Bradburne, primo non italiano chiamato a questo incarico nei 240 anni dell’Accademia, aveva subito
dichiarato la sua volontà di ricollegarsi all’insegnamento di Franco Russoli, il soprintendente che mezzo
secolo fa aveva lanciato il visionario progetto, mai realizzato, della Grande Brera, ripromettendosi di
rilanciare Brera nel cuore dei milanesi, ristrutturandola partendo dalle esigenze del visitatore e creando
occasioni di rivisitazione dei capolavori esposti.
Il primo programma secondo questa linea è stato battezzato “Dialoghi” perché consiste in una serie di
eventi a cadenza all’incirca trimestrale in cui un capolavoro del patrimonio di Brera viene affiancato a una
o più opere a esso in qualche modo collegate in modo che dal confronto ravvicinato nasca una specie di
dialogo tra le opere stesse.
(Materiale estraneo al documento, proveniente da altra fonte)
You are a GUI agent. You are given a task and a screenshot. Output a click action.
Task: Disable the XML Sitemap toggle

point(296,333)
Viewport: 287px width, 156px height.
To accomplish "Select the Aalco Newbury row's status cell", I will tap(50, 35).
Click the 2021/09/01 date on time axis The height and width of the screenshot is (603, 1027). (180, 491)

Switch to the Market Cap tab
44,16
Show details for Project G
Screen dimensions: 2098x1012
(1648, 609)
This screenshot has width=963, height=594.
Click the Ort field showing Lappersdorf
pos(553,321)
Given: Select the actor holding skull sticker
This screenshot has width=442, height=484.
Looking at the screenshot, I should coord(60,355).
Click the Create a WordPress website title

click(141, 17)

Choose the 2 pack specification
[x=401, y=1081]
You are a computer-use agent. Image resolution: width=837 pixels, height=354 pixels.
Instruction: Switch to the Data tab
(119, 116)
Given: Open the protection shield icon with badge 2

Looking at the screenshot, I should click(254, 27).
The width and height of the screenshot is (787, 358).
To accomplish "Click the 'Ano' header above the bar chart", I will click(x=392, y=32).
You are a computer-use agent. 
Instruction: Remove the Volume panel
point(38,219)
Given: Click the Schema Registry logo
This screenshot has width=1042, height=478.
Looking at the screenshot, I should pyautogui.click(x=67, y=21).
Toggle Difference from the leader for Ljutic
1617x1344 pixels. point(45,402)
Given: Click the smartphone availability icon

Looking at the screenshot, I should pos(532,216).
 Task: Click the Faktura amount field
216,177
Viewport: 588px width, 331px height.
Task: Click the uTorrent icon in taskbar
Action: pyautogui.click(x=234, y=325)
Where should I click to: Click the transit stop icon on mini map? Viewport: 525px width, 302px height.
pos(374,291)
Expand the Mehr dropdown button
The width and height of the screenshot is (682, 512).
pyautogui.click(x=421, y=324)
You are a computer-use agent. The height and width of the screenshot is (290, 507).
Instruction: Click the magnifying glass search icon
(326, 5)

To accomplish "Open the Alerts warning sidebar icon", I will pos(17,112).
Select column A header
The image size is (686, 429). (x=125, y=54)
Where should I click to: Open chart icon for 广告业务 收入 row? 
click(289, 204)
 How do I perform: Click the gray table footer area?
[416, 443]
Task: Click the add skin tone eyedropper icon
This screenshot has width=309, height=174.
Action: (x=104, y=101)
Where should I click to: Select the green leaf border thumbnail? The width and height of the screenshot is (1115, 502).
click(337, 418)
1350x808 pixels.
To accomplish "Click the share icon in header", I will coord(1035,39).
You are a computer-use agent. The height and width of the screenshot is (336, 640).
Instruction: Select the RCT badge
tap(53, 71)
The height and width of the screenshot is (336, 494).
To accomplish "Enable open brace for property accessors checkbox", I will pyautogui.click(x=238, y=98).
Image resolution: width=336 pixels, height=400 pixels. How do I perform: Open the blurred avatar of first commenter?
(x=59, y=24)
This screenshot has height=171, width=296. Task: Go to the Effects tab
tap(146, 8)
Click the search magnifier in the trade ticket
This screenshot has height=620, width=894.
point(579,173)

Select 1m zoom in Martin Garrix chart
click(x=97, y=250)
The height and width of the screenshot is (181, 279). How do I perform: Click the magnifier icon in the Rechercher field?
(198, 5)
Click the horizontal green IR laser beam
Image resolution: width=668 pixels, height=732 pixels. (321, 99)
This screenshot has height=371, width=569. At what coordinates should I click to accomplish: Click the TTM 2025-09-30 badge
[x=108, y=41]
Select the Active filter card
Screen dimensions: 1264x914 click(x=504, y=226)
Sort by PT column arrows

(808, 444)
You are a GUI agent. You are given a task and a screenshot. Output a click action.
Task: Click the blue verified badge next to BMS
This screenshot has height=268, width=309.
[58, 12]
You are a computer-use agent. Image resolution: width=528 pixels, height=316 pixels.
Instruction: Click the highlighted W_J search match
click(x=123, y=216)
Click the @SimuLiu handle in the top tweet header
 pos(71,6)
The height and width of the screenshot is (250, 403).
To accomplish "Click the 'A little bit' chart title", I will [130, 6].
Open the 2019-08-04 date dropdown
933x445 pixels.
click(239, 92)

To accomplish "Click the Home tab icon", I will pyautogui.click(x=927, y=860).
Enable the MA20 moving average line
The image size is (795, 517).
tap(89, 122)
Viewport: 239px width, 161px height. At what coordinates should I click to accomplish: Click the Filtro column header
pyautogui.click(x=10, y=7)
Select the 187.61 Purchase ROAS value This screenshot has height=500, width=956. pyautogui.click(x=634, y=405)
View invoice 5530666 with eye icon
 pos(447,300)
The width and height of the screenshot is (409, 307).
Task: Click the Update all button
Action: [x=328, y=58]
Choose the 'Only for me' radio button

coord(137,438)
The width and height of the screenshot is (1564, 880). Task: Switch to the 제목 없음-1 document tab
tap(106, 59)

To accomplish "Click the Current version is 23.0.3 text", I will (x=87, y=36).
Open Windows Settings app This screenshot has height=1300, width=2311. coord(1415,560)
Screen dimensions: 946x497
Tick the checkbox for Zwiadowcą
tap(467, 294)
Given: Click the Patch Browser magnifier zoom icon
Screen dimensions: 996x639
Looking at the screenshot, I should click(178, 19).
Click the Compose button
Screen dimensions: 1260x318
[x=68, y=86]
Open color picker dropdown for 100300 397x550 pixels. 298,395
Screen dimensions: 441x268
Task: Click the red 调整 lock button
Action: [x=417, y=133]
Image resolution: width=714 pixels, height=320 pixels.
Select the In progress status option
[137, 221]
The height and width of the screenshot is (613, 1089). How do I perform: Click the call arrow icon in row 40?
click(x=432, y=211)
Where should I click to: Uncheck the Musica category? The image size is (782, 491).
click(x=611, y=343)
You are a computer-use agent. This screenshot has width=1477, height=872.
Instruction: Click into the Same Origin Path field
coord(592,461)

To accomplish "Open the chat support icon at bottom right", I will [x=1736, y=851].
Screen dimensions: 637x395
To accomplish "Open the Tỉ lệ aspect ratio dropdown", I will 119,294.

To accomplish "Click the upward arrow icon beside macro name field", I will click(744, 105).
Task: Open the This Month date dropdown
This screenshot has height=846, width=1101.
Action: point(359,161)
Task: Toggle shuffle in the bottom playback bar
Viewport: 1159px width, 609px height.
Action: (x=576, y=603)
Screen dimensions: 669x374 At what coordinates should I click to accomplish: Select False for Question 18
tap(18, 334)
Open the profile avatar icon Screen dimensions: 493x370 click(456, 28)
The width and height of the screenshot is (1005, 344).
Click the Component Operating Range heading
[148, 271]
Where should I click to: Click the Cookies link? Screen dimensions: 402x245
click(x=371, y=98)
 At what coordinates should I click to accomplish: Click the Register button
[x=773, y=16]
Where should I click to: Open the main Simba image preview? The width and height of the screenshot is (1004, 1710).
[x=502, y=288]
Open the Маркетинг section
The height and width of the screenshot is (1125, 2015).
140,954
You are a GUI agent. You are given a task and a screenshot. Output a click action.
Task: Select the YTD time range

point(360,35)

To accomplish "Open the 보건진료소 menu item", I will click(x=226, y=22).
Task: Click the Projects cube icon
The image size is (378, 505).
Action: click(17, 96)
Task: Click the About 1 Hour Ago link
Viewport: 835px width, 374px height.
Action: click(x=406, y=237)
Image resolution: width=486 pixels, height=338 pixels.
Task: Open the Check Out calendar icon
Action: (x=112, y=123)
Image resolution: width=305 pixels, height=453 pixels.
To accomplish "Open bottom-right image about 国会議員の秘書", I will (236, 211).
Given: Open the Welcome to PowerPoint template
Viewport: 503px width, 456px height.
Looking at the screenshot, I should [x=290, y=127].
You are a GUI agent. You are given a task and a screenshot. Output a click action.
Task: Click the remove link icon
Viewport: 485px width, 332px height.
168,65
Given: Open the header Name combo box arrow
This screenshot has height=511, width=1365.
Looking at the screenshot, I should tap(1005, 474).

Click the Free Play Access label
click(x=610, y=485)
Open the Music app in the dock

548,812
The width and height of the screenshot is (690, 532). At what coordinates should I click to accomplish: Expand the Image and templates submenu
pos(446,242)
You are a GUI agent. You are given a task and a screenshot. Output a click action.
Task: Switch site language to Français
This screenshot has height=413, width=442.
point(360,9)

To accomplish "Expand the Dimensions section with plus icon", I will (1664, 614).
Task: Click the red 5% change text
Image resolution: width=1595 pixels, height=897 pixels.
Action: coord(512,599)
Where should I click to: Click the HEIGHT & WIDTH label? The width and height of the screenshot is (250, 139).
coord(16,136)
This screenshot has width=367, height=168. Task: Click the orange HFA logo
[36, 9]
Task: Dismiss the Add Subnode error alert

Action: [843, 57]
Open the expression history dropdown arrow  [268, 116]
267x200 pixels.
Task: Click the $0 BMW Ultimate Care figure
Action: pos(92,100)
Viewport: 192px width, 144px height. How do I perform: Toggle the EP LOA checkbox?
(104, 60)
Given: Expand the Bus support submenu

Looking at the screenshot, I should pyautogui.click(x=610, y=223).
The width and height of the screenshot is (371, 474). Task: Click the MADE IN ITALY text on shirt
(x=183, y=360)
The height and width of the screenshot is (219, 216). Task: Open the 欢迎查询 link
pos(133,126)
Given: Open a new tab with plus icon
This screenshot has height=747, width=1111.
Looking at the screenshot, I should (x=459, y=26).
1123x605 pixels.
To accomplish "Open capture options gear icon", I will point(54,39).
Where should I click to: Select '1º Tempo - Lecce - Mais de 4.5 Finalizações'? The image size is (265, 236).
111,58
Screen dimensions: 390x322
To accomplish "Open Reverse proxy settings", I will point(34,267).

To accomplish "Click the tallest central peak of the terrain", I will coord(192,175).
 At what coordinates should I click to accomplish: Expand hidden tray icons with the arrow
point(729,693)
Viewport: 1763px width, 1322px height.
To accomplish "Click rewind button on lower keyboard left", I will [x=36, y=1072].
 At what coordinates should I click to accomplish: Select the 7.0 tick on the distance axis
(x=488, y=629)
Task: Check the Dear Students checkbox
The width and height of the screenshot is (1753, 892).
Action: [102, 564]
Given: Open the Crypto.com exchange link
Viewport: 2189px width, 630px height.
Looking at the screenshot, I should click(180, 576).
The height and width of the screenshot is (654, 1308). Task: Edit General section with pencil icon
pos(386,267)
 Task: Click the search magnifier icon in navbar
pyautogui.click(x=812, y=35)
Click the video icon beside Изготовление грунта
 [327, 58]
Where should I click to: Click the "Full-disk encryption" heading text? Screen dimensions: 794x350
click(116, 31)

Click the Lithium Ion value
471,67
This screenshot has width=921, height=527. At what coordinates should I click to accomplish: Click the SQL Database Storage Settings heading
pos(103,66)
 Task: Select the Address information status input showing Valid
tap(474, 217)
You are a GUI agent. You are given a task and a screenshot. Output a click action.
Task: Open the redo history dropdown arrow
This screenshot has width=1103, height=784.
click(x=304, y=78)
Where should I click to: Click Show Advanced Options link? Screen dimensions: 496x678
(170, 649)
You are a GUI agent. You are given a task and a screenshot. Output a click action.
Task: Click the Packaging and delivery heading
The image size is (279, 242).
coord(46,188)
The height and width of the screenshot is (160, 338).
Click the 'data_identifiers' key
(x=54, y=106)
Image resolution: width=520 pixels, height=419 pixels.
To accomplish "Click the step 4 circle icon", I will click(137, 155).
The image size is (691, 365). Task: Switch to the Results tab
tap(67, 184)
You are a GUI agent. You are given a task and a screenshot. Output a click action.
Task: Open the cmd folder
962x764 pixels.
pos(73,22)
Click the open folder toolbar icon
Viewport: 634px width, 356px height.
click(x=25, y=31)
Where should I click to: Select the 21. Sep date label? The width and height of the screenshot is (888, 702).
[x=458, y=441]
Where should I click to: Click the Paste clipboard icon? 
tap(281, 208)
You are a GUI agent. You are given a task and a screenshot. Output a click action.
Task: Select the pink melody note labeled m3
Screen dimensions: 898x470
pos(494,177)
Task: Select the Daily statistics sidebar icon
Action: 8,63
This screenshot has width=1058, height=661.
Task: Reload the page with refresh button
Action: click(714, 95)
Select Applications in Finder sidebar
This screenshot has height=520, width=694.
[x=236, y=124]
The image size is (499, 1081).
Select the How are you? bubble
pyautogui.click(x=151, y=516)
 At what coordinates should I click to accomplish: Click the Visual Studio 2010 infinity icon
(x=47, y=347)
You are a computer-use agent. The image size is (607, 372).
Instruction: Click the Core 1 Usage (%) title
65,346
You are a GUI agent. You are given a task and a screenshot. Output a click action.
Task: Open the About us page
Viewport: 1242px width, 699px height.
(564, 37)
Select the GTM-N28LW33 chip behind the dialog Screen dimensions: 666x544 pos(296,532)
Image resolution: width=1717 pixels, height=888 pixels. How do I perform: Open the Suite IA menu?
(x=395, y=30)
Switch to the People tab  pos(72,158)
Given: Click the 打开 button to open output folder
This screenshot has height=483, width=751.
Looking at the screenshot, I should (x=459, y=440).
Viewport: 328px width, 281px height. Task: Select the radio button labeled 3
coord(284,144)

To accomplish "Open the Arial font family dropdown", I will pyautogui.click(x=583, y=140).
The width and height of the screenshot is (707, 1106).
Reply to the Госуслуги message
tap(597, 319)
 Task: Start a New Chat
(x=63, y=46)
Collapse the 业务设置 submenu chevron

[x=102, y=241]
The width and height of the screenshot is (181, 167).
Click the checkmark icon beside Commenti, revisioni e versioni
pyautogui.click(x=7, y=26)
Il primo Dialogo -un esempio perfetto del programma- coinvolge una delle
icone della Pinacoteca, lo Sposalizio della Vergine di un ventunenne Raffaello, che viene affiancato dalla
omonima (e coeva) pala del Perugino, all’epoca uno dei maestri più affermati soprattutto dopo le unanimi
lodi all’affresco La consegna delle chiavi nella Cappella Sistina in Vaticano. Per la prima volta, sottolinea il
soprintendente Bradburne, possiamo gustare il confronto ravvicinato tra maestro e allievo su un identico
tema, per giunta realizzato in modo molto simile.
E il confronto è impietoso per il maestro. Per prima cosa salta subito all’occhio l’equilibrio compositivo
della pala del giovane Raffaello, con il tempio ottagonale che si colloca perfettamente nella parte
superiore e con lo spazio che lo distanzia dal gruppo delle figura in primo piano che dà respiro a tutta
l’opera. Invece il tempio, che occupa una parte predominante rispetto alle figure in primo piano, sembra
stare costretto nella pala del Perugino tanto che la parte superiore non entra completamente nella
sagoma. Ancora più sfavorevole il confronto tra i gruppi delle figure, disposte a semicerchio in Raffaello,
con un richiamo alla forma circolare del tempio e animate grazie all’inclinazione delle teste dell’officiante,
di Maria, Giuseppe e di alcuni invitati. Perugino invece schiera sposi e invitati allineati in primo piano
dando un senso di rigidità e affollamento che contrasta con la leggerezza della composizione di Raffaello.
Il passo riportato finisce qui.